La scientiste était convaincue que si. Mais elle ne pouvait pas vraiment laisser libre cours à sa rage folle. Pas alors que sa seule source d'informations était sur le point de lui mourir dans les bras. Son devoir était de pousser l'oracile à lui apprendre tout ce qu'il pouvait, et à faire le tri ensuite.

Elle le regarda d'un œil froid, analytique, l’œil qu’elle avait posé sur les cadavres étendus à côté de la Forteresse détruite. Et ce qu'elle vit la dérangea. Sòrkat semblait fondre.

Il avait encore vieilli. Comme si, loin de la présence du Titan, il subissait d'un seul coup le poids du siècle qu'il prétendait avoir vécu. Son visage se creusait de rides boursoufflées, difformes, comme si toutes les cellules de son corps perdaient prise. Elle se rappela le rêve dans lequel il l'avait convoquée, des mois plus tôt, ce rêve étrange où les inconscients parlaient, et elle crut avoir celui de Sòrkat sous les yeux.

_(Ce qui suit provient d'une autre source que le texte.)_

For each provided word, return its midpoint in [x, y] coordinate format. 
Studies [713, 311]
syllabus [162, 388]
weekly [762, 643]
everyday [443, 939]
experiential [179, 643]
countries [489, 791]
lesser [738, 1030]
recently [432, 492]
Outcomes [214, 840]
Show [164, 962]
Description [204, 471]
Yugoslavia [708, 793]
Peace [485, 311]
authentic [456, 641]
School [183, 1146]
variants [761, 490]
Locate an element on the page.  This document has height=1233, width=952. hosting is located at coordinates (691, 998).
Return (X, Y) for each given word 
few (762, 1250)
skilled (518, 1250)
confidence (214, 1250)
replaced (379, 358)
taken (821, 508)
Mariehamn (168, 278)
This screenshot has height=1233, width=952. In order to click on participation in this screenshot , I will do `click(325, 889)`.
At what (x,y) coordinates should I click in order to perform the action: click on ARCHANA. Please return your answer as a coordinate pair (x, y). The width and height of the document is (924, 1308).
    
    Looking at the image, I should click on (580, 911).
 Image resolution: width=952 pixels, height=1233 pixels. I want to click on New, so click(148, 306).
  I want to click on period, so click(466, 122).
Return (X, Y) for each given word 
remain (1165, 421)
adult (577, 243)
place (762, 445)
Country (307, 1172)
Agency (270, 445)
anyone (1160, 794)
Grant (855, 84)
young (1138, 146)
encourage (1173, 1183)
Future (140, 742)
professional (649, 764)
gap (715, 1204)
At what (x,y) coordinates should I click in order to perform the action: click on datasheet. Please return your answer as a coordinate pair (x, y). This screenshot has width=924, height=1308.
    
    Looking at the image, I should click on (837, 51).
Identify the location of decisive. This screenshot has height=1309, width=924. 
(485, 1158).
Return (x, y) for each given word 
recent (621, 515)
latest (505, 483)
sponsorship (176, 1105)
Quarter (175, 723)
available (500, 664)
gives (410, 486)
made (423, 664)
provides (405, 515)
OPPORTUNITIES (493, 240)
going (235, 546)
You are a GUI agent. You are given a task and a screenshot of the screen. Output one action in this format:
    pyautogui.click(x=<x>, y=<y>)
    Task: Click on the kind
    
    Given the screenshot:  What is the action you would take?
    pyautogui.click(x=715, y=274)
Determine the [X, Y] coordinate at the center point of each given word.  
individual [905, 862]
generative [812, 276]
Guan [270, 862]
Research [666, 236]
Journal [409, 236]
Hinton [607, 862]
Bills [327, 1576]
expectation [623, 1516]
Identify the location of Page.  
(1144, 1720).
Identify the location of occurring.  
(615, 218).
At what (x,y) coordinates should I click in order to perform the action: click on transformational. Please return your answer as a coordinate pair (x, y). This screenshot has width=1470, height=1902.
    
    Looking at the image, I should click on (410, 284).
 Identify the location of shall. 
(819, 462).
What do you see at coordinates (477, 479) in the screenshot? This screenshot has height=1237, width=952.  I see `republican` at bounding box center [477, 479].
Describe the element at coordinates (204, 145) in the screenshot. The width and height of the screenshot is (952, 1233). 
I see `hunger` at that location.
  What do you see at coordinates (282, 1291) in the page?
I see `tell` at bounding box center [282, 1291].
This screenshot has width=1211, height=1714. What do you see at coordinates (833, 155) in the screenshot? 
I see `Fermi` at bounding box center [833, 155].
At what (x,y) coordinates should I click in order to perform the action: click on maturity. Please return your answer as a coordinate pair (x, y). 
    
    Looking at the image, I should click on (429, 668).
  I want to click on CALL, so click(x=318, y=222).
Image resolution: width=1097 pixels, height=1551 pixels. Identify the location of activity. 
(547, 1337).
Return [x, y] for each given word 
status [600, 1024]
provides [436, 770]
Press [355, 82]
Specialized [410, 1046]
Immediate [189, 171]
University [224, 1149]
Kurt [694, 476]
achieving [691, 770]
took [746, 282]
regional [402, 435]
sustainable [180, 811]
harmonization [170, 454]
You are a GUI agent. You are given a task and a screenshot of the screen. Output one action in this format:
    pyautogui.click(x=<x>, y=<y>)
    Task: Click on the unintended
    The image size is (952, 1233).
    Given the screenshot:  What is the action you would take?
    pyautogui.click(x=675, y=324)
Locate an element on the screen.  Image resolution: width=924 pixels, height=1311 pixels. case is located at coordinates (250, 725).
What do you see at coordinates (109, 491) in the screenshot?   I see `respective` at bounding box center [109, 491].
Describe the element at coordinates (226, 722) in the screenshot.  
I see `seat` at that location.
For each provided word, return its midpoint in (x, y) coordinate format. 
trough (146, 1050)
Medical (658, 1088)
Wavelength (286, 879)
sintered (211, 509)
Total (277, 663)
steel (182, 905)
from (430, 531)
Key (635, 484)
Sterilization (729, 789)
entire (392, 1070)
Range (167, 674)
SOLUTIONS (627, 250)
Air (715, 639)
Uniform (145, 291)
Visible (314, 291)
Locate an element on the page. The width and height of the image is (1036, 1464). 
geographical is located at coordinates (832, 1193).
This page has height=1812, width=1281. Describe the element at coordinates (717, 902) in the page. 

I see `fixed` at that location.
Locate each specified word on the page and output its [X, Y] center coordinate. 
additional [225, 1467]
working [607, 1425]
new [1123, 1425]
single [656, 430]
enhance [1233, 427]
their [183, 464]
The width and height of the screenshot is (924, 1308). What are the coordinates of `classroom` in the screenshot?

« Une seule chose... articula l'oracile. Promets-moi une seule chose...

— Quoi ?

— Reste ici... À cet endroit, où tu es, pas un pas à côté. Regirock... Niram... vient par ici. Reste ici... le canon... le canon...

— Par les dieux, Sòrkat, c'est pas le moment de mourir ! Tu avais promis que tu ferais attendre le dieu qui prend !

— J'ai... j'ai fait ce que... j'ai pu... il faut que... il faut que... ça suffise... »

Il avait tant lutté pour arriver jusqu’à ces mots que son visage conserva un rictus quand ses yeux se fermèrent.